Problem
Please show every line from the entries that carries the word "Given".

━━━━━ Data for processing

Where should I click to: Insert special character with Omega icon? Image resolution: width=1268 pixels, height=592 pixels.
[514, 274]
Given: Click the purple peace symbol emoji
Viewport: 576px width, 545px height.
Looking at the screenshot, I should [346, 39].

━━━━━━━━━━
━━━━━ Data for processing

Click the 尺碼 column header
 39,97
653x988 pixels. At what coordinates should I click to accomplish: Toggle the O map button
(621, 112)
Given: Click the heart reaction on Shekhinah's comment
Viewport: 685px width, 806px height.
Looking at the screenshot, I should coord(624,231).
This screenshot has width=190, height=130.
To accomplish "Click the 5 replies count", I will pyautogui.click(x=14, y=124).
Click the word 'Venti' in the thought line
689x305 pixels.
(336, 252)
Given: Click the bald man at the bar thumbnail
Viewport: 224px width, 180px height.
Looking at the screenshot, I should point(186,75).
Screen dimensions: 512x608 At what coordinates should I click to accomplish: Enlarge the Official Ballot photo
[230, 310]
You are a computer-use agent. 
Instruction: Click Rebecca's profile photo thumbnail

━━━━━━━━━━

Answer to the problem
Given: Click the purple peace symbol emoji
Given: Click the heart reaction on Shekhinah's comment
Given: Click the bald man at the bar thumbnail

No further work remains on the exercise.